## [PROVIDED DATA]

· · · ·

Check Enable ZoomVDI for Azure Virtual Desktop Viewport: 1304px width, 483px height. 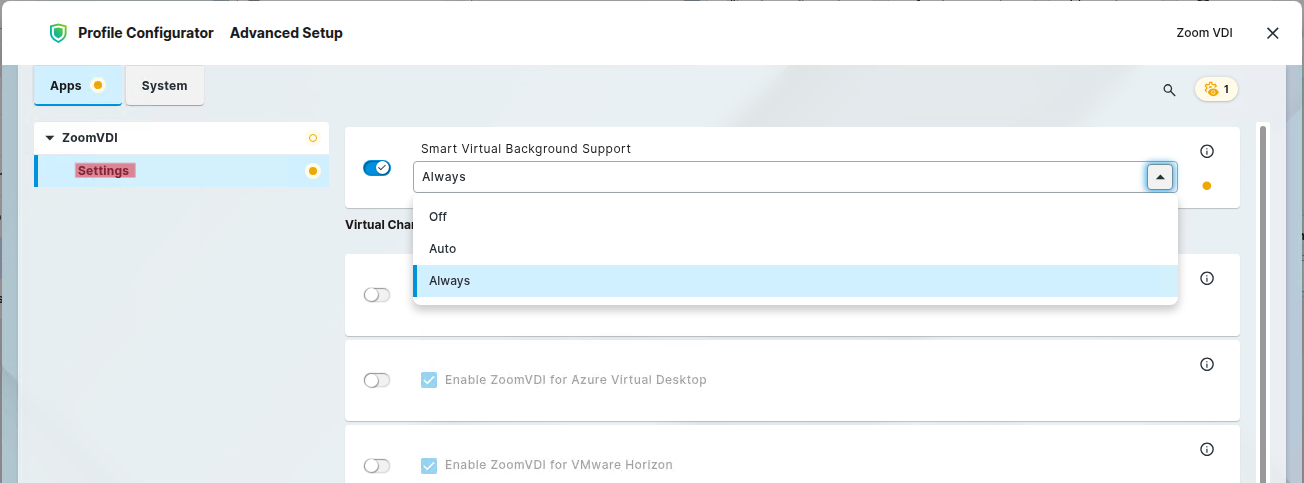point(429,380)
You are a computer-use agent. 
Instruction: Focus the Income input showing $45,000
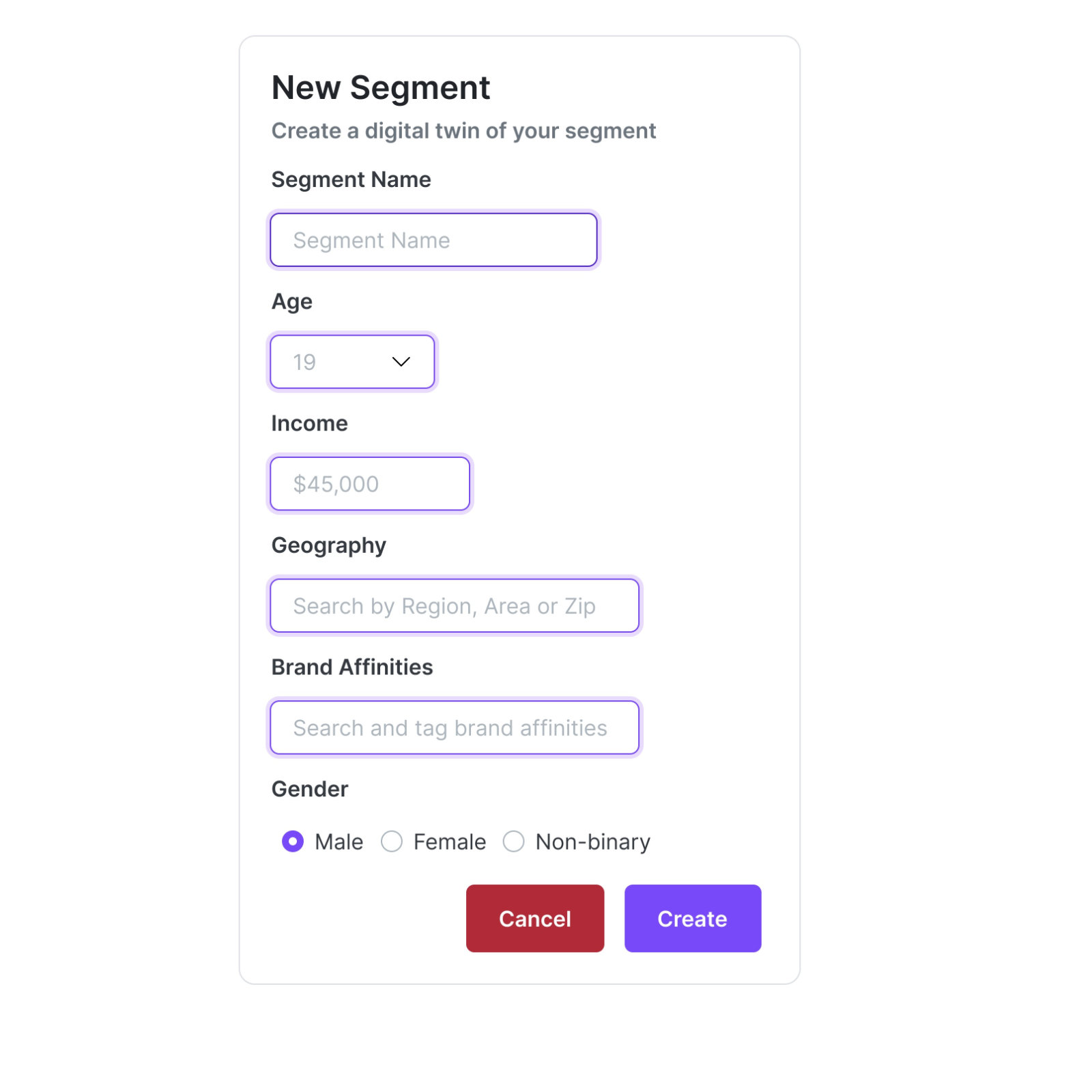(369, 483)
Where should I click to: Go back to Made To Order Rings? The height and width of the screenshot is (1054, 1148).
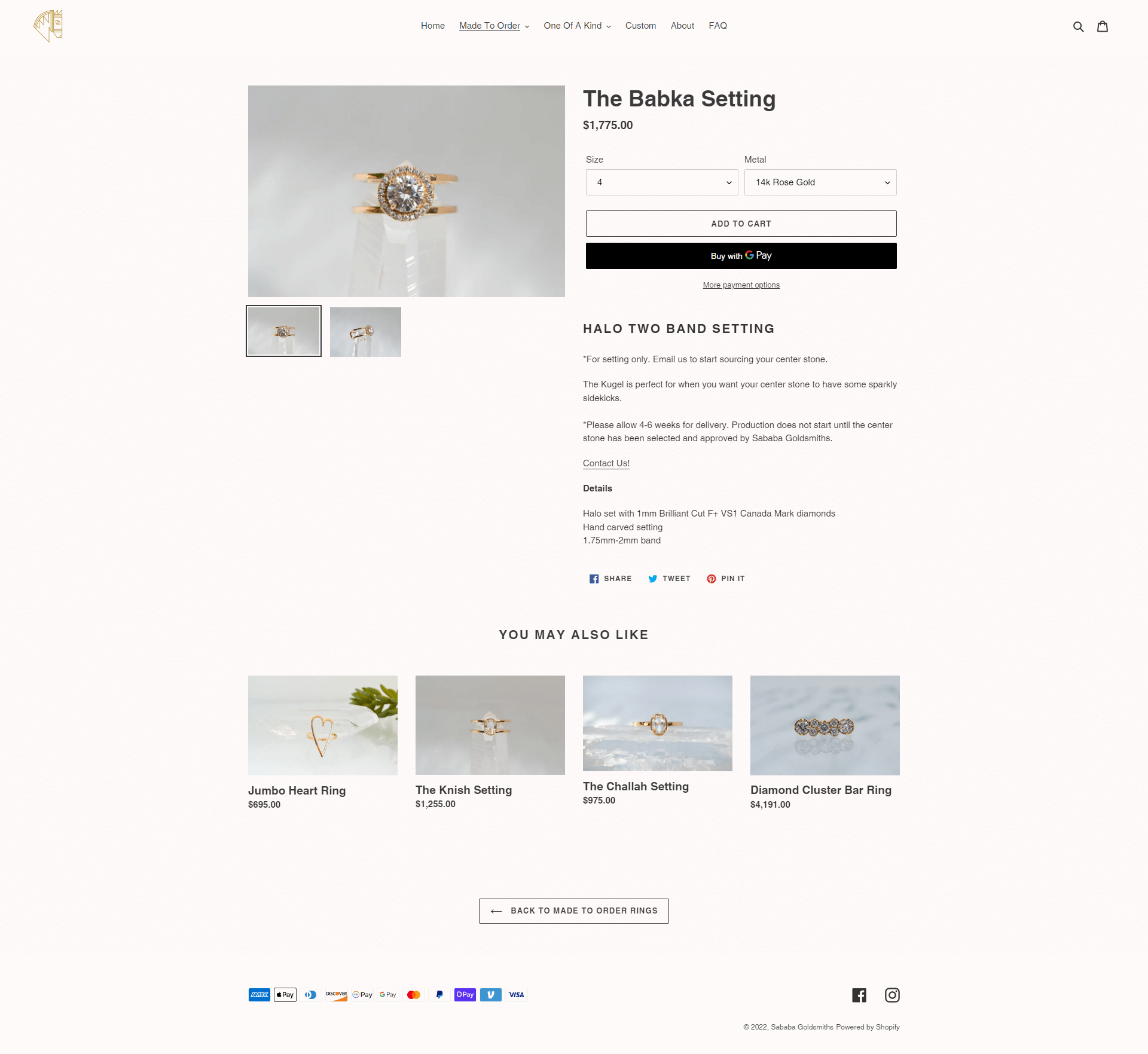(x=573, y=911)
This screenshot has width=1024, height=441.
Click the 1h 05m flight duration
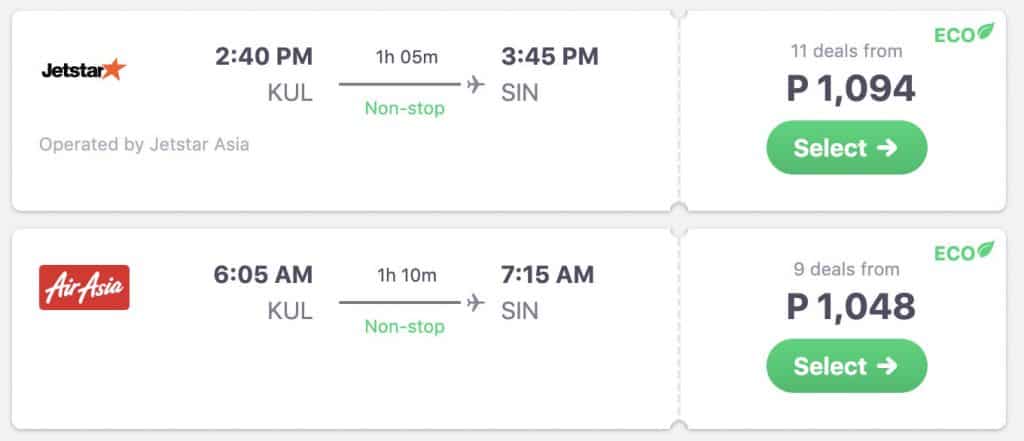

· · · ·

## [WHAT IS REQUIRED]
Reproduce exactly, and only, the lines from the one containing "Where should I" through the last line of the records above, both included, leaving out any pictures.

## [ANSWER SECTION]
Where should I click to: Go back to Made To Order Rings? The height and width of the screenshot is (1054, 1148).
(x=573, y=911)
This screenshot has width=1024, height=441.
Click the 1h 05m flight duration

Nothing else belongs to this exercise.